MMORPGs have little story, and the extreme case, Second Life, has no story at all. It truly is just a place that you go. Yet Second Life is about art, fashion, and design. Second Life even has fashion magazines. Good ones. Runway was spectacular while it lasted.
The sum total of replies here seem to convey a sort of offense that folks have taken to the notion that games are not art, without any real discussion of what seem to be his two central arguments:
1. "Games and Art are mutually exclusive things, by definition." That seems reasonable to me, for simplicity's sake. As for an in-depth philosophical discussion, maybe you could dissect this point and refute it.
2. "No game creators are held up with the same reverence as great poets or painters." I'm not sure how one would refute this fact. The only thing I would say is that lots of time seems to pass before anyone's work is typically appreciated as "great."
I pose one simple question: Who cares?
I get suspicious when people are so offended by semantics. I think many of us have matured to a degree that we view the label "nerd" as either a badge of honor, or as an inaccurate label of someone who is simply different. (No, I'm not trying to trivialize the issue of bullying by children, I'm speaking from the point of view of an adult who isn't going through that stuff.) It's totally subjective, and kind of silly to waste a lot of time or thought on, IMHO.
Enjoy your games. Be amazed. Immerse yourself. Does the possibility that what you are experiencing is not "art" detract from your experience? I hope not!
Are you certain? Watching a movie, I'll grant you that, as everyone watches in much the same way (unless they decide to be horribly disruptive).
But no two people play a game in the same manner, unless they strictly follow a script and play with exactly the same set of start conditions and rules. For some, a guy playing a game might seem trite and uninteresting, but there is a market of recording and/or watching masters of the game-- to the point of calling their play-throughs "performance art".
Not every activity can be dismissed as "not art".
"We are Microsoft. You shall be assimilated. Competition is futile."
Four out of five stodgy old men agree that {film; television; rock music; cartoons; comic books; rap music; video games} can never be art!
Also, three out of five stodgy old men were heard to add, "Humbug!" The other two were asleep.
However, Tetris does not. Tetris has a single obvious purpose, and no underlying message.
Are you kidding? Tetris is a wonderfully sublime commentary on the absurdity of life! It's impossible to win, all you can do is try not to lose just yet; and the longer you play the harder it gets to keep from losing.

◆ **Data provided**
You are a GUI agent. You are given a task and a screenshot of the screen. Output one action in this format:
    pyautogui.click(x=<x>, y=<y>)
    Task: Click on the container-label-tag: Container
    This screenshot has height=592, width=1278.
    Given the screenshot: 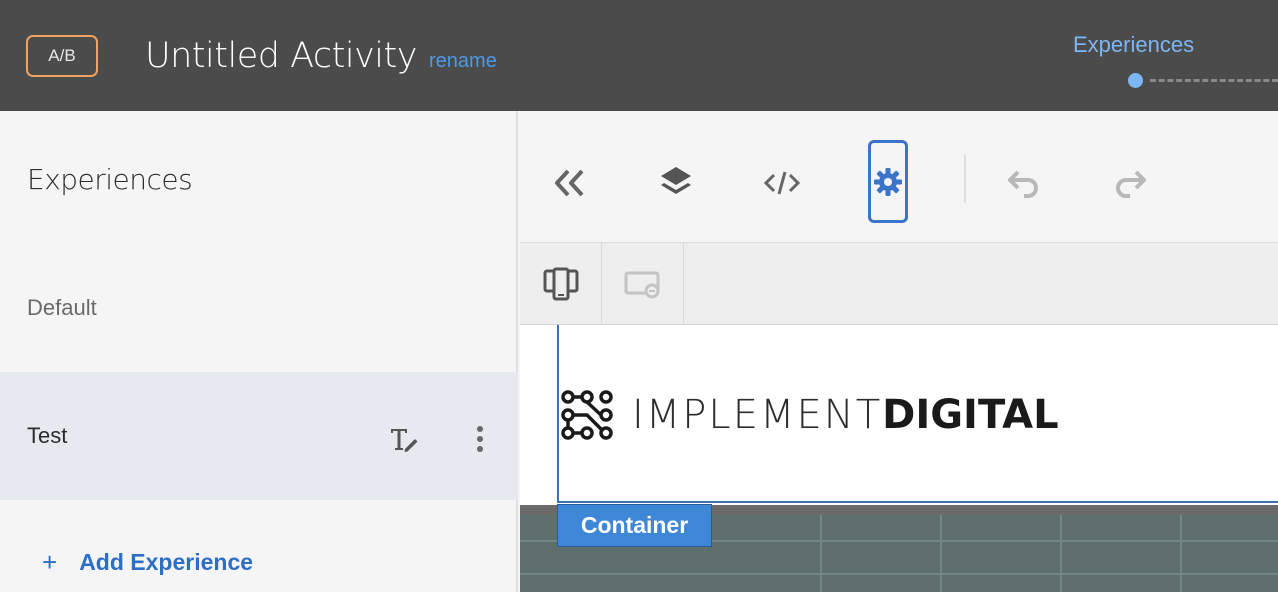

...

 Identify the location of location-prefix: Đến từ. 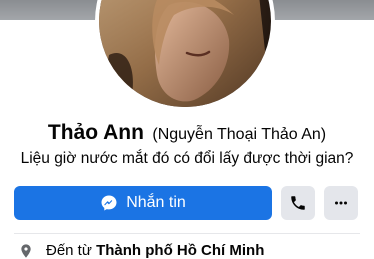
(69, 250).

◆ **Study questions**
1. Please copy the stretch of the games-as-art discussion from "I get suspicious" through "be horribly disruptive).".
2. According to the games-as-art discussion, four out of five stodgy old men agree that certain things can never be art. List every one of those things.

◆ **Solutions to the problems**
1.
I get suspicious when people are so offended by semantics. I think many of us have matured to a degree that we view the label "nerd" as either a badge of honor, or as an inaccurate label of someone who is simply different. (No, I'm not trying to trivialize the issue of bullying by children, I'm speaking from the point of view of an adult who isn't going through that stuff.) It's totally subjective, and kind of silly to waste a lot of time or thought on, IMHO.
Enjoy your games. Be amazed. Immerse yourself. Does the possibility that what you are experiencing is not "art" detract from your experience? I hope not!
Are you certain? Watching a movie, I'll grant you that, as everyone watches in much the same way (unless they decide to be horribly disruptive).

2.
- film
- television
- rock music
- cartoons
- comic books
- rap music
- video games